##### EXTRACTO DEL DOCUMENTO

La coincidencia señalada no implica, desde luego, afirmar que Bolaño y Lemebel escogen perfilar su representación de la Santiago dictatorial desde un mismo punto de vista, desde una misma subjetividad observadora (más bien ocurre exactamente lo opuesto), sino subrayar que, aun a pesar de las diferencias entre los dos textos, tanto uno como el otro anudan en un entramado de estrecha significación la configuración de esa subjetividad, del espacio urbano de la capital chilena y del proceso histórico del gobierno pinochetista. Más que un mero dato coyuntural, y pensando una vez más en el avance precipitado de la represión sobre los espacios públicos de la ciudad, que ambos autores elijan estrechar de tal modo su representación de lo subjetivo y lo urbano se esboza como un modo programático (singular en cada caso) de reposicionar aquello que el golpe de Estado pretendió (y parcialmente logró) anular.

Finalmente, aun a través de recorridos diversos, Nocturno de Chile y Loco afán volverán a coincidir al remarcar un mismo plano en el que las violencias de todo orden que desplegó la dictadura se evidencian del modo más irrecusable: el plano de lo corporal. Se esboza así una tercera hipótesis que refuerza la lectura conjunta del corpus que este trabajo propone: escondidos, torturados, prohibidos, perseguidos, aniquilados, los cuerpos terminan de sellar el vínculo entro lo subjetivo y la ciudad, se convierten en esa matriz del sujeto que se abre al contacto con el espacio urbano y, ya como un descubrimiento siniestro en la novela de Bolaño o como un manifiesto permanente y desafiante en las crónicas de Lemebel, desnudan los modos en que la dictadura de Pinochet dejó en ellos huellas funestas, figurativa y literalmente.

##########

**OBJETIVO DE LA TAREA:**
Responda estas preguntas a partir del extracto:
(a) ¿Qué ciudad representan Bolaño y Lemebel en sus textos?
(b) ¿En qué plano se evidencian del modo más irrecusable las violencias de la dictadura?
(c) ¿Cómo aparecen los cuerpos en la novela de Bolaño?

##### ENTRADAS REGISTRADAS

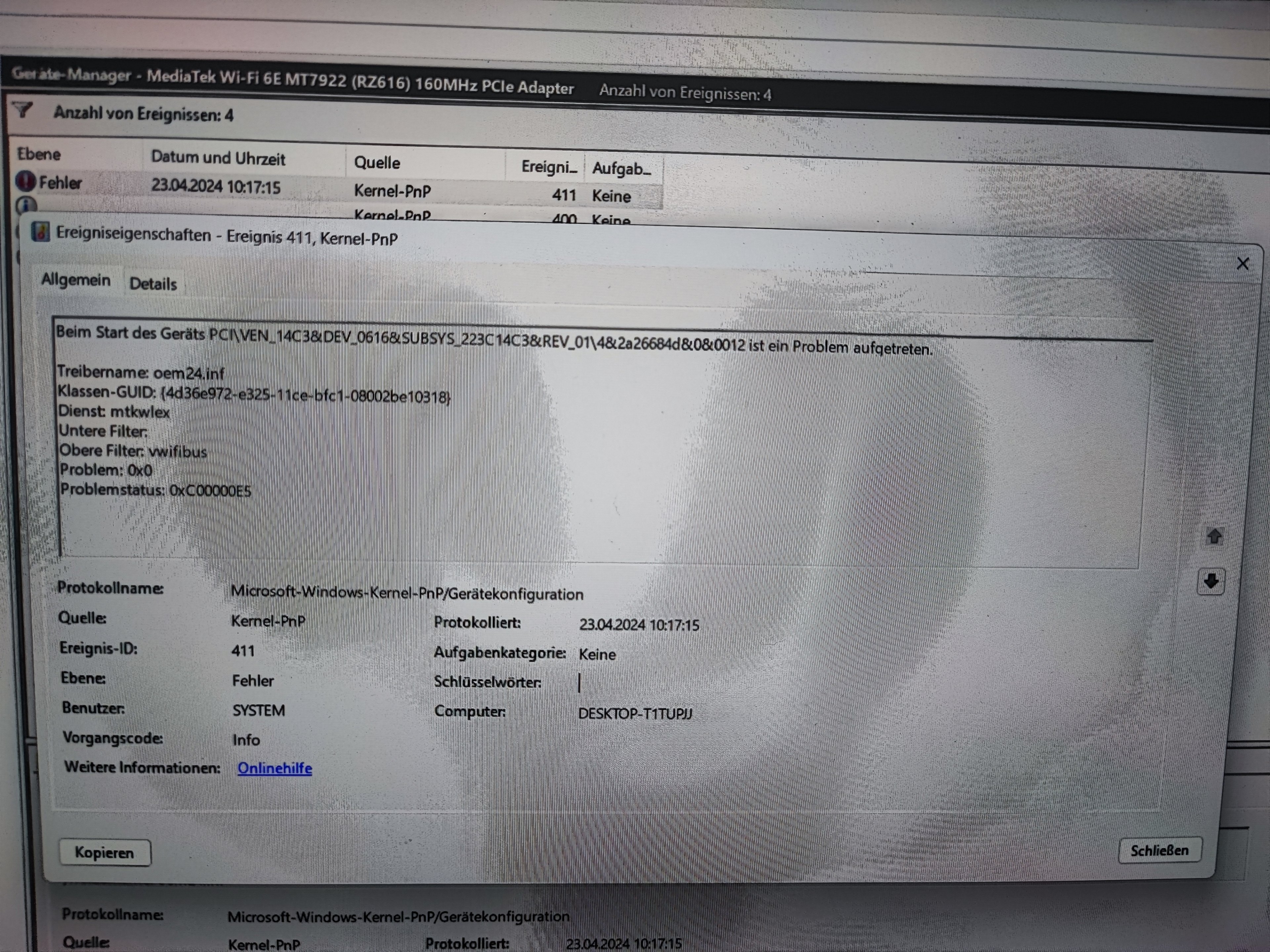Click the blue information icon in second row
The image size is (1270, 952).
point(26,205)
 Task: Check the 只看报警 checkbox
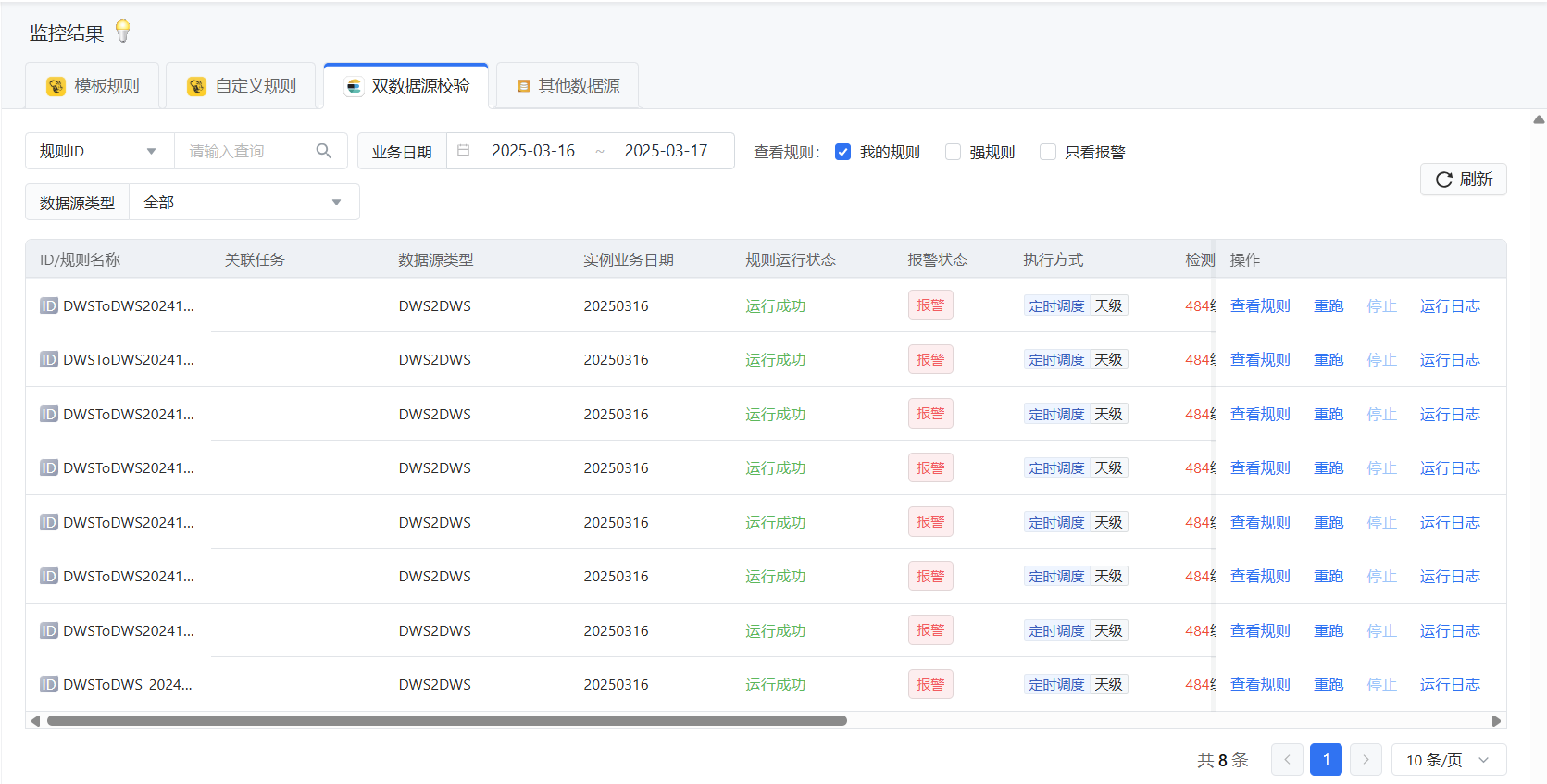[1048, 152]
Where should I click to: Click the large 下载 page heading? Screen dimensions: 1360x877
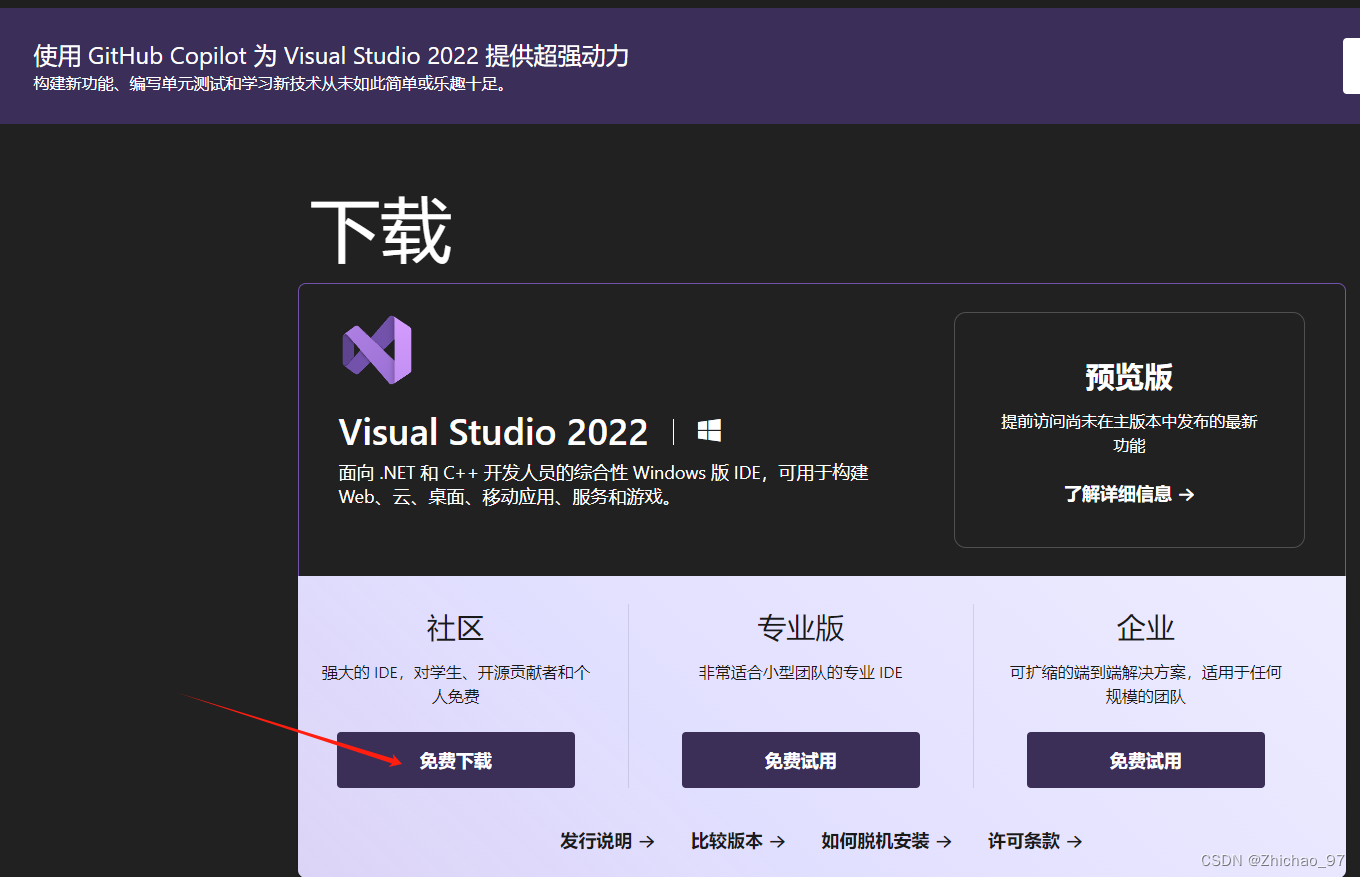pos(381,231)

##########

**SOLUCIÓN:**
(a) Bolaño y Lemebel representan la Santiago dictatorial, la capital chilena.
(b) Las violencias de la dictadura se evidencian del modo más irrecusable en el plano de lo corporal.
(c) En la novela de Bolaño, los cuerpos aparecen como un descubrimiento siniestro.